Are you the ordinary nurse or exceptional nurse? You might be wondering what the difference might be..
“You are different nurse!” These words from two doctors still linger in my mind to date. It was after stressful academic journey that was taking toll on everyone. Even though these words were not new to my ears, I asked them to defend their words. As they took turns to defend their words, I kept asking who an ordinary nurse is and who is a different nurse. My mind quickly recalled during my early years of nursing when I was disgusted by utterances when a nurse alleged that a nurse is a nurse regardless of qualification. I was challenged to change the narrative, but I could not immediately figure out how I could navigate landscape stereotyped by its own members. As time went by, I met and interacted with both angelic nurses and their opposite counterparts. This was beginning of my transformation journey.
The angelic nurses held my hand, showed me the right way, and encouraged me for a better nursing future. Their mantra always remained you are the future who will provide quality care and revolutionize the profession. They shared need to invest early and work towards both personal and career goals. The devil nurses on the other hand always lamented of nursing and held on to old dogma of nursing as a calling and doing tasks as a routine, literally discouraged, and mocked new nurses. As my friend shared with me,” They baptize nursing to be frustrating and a scam profession!” These are the dream killers and they sabotage professional destiny. If they are at leadership position, they are the ones who schedule you for duty on the days you request to have day offs. They sent their buddies, sweethearts, and sycophants to trainings repetitively. They collude with other cadres to frustrate fellow nurses. They make others cry forcing them to think beyond their wild imaginations. They are the greatest enemies of the profession. I advise nurses to choose how to react to actions of these calibre nurses. I chose to turn the lemons they gave me into lemonade. So, what exactly did I do differently?

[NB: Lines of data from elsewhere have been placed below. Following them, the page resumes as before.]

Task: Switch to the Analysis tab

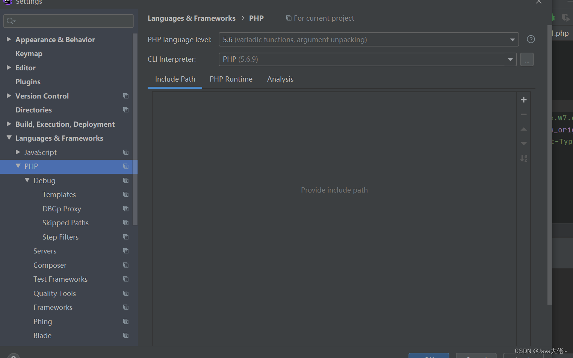Action: (280, 79)
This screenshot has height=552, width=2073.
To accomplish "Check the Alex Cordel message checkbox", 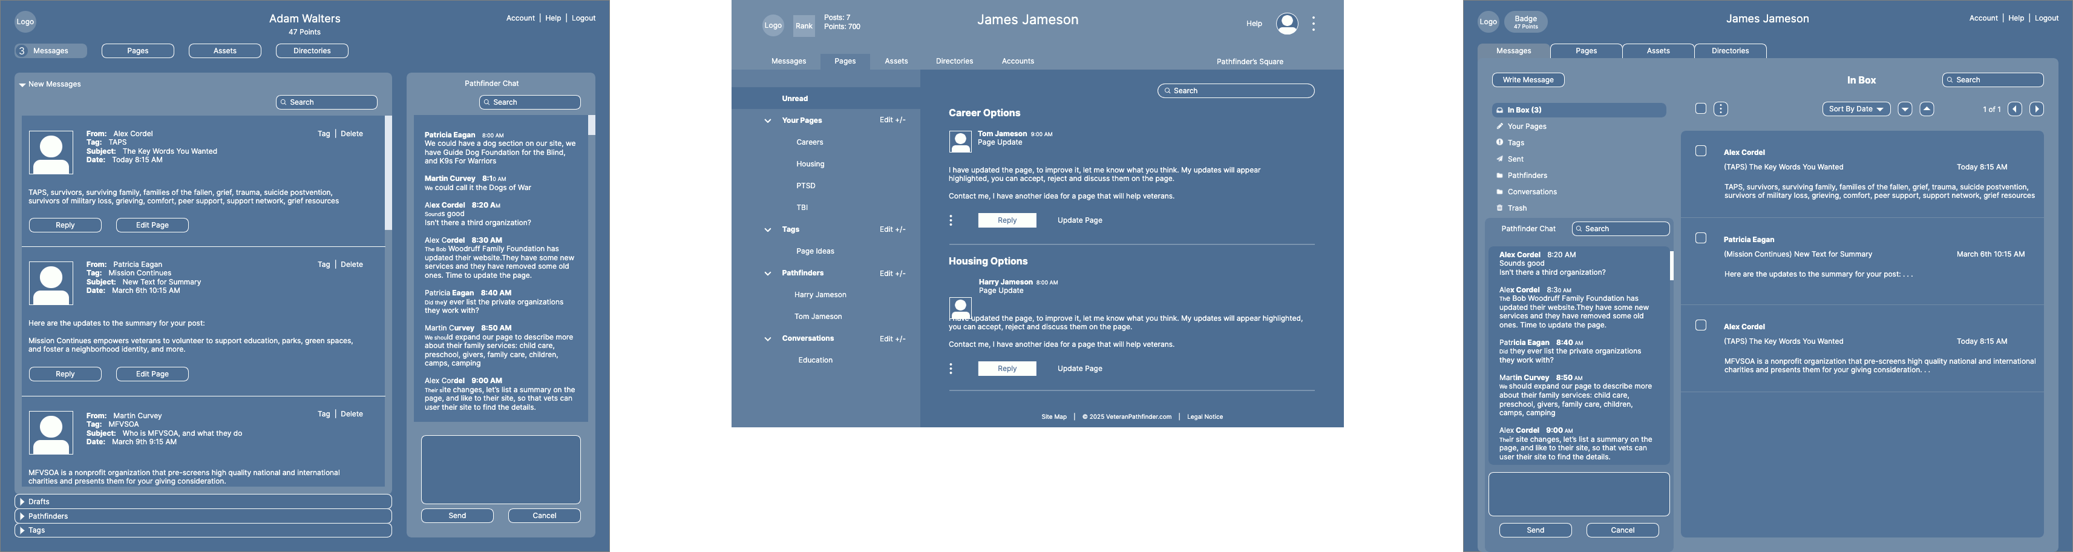I will click(1700, 150).
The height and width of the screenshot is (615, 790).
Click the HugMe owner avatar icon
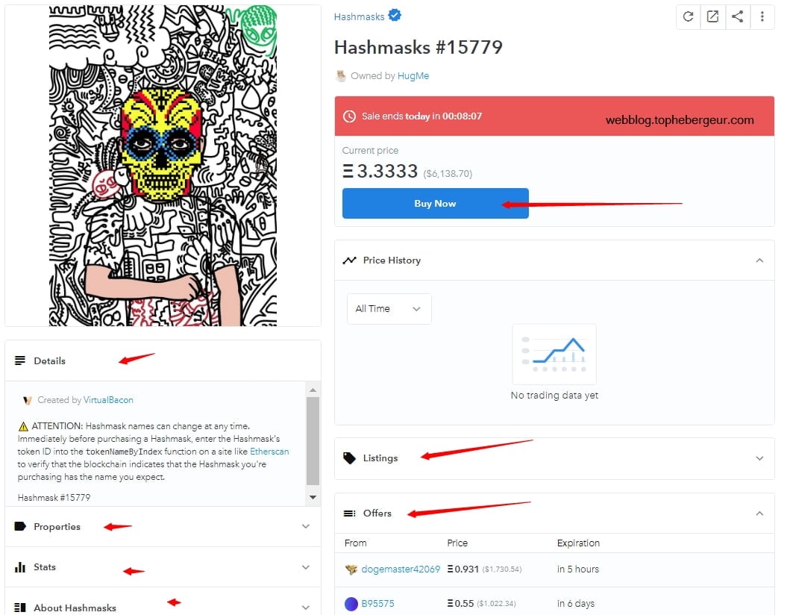click(x=341, y=75)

My transformation journey began when I had internal drive to deliberately refuse the tag “ordinary nurse”. Typically, not serving as anyone subordinate/secretary, refusing the title “sister” as I am not a nun, knowing my rights and standing by them, defining my scope as a nursing officer, among others. I began to volunteer in community programs where I was exposed to not only other cultures but also health programs beyond hospital walls. This was great eye-opener, I attended conferences and workshops where youths younger than me were trailblazers in various health fields. My thinking gradually changed as I interacted. Then came this program where I was working with four youths of different nationalities of designing program to actual client. My mind overstretched, I was out of my comfort zone. Though our project was not the best, the project propelled me to another dimension. Sooner, I was back to the hospital environment. By then I had subscribed to many opportunity sites and had a fair network. Then came this opportunity concerned with communicating policymakers regarding reproductive health which brought about youths in Nyanza and Western regions. I was not from any of the two regions but as fate had it, I was selected to represent my county albeit its location. In this program, I did stellar job and had to represent youths in high-level stakeholder meeting. This was golden opportunity to interact with policy makers from diverse backgrounds working at different levels. Sadly, small percentage were nurses but what was intriguing was that people who had no health background were not only thriving but also making health policies. This became my defining moment. I had to shape my own path by becoming a rebel always trying to be the change I desired. This landed me to be in a class with doctors, pharmacists, veterinary doctors, psychologists, political scientists, real estate developers, designers and all other professionals in same class studying the same subject. Unfortunately, the nurses were always the minority group. However, I never allowed to be put down as a nurse, we challenge and learn from each other. What they can do, I can do better as a nursing officer!
Are you the ordinary nurse or exceptional nurse? You might be wondering what the difference might be. My doctor friends responded, “You think and act differently, your value proposition is on another level and well-versed with many aspects of life, …. We respect nurses, if you mess with them, your life in hospital will be full of frustrations.” Everyone can be different in unique way. Yes, that should be the case. Know your value proposition, interact with other cadres, study on other industry subjects, build quality network as this is your net value and above all get out of comfort zone. Complacency is recipe of career death. Stop asking and lamenting on what unions, Nursing Council of Kenya, or employer has done? What have you done yourself to change the nursing? Indeed, every stakeholder has a role to play but the moment you experience this mind shift as a person, you start questioning why things are the way they are and not any other way. This is the greatest battle that must be won before any other; it births self-liberation that culminates into professional revolution and thus making the profession noble. You will be able to set higher goals; believe me, you will soar like eagles. If you need the difference, get out of the cocoon and start being the difference from your sphere of influence!